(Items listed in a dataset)
* * * * * * * * *

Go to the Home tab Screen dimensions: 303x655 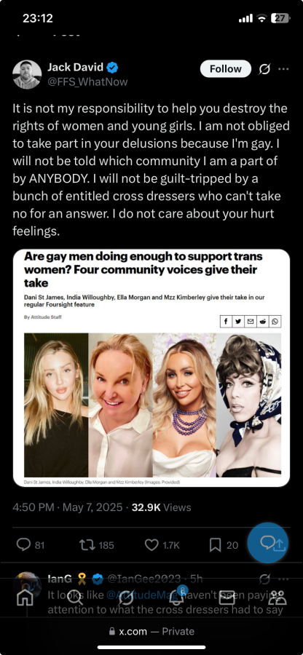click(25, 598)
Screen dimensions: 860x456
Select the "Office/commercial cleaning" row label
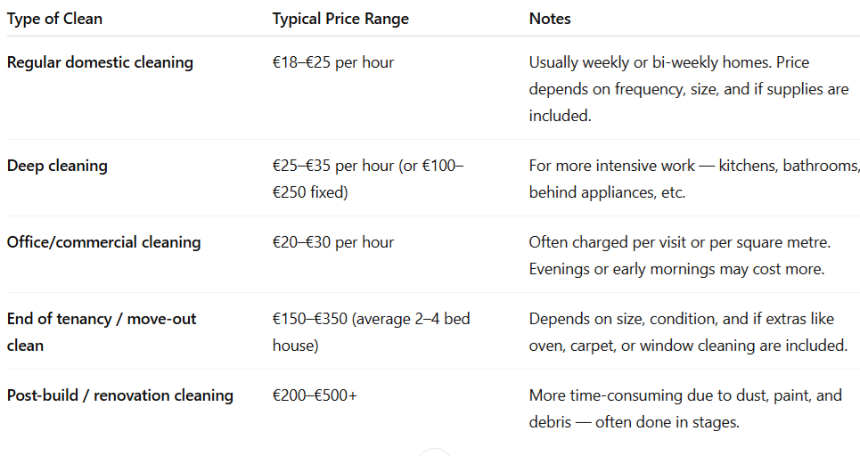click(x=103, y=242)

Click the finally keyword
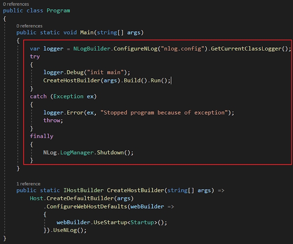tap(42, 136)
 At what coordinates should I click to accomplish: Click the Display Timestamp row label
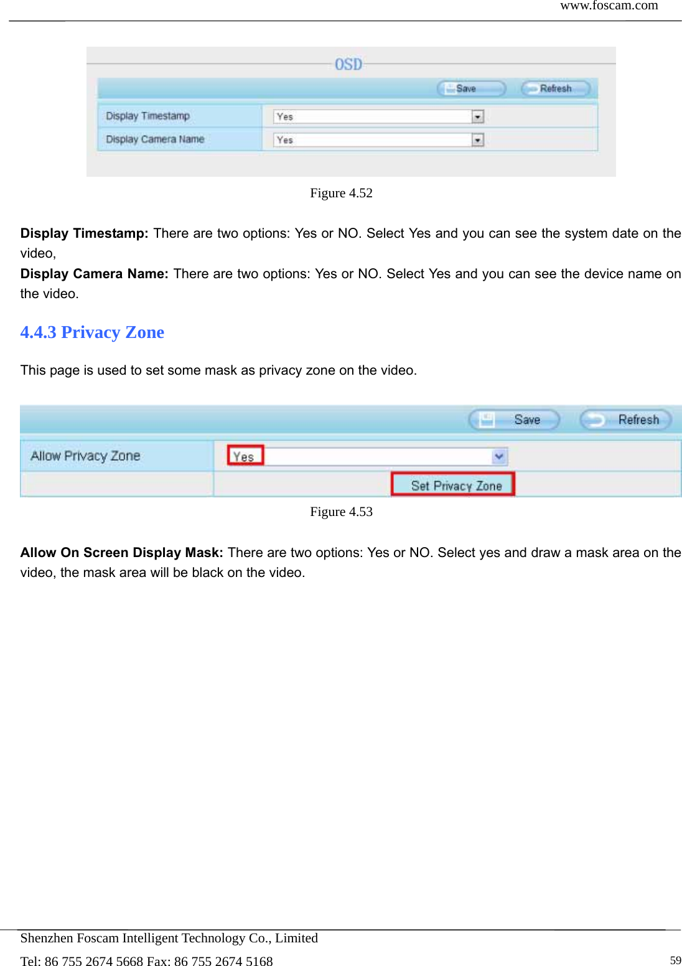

* * * * * * * * *

# TASK DETAILS
Format the lines above as a Markdown table with the columns Row and Line text, starting at the line containing "Click the finally keyword" and ending at the last line, both included. Skip blank lines and leave the pictures out.

# CORRECT OUTPUT
| Row | Line text |
|---|---|
| 1 | Click the finally keyword |
| 2 | tap(42, 136) |
| 3 |  At what coordinates should I click to accomplish: Click the Display Timestamp row label |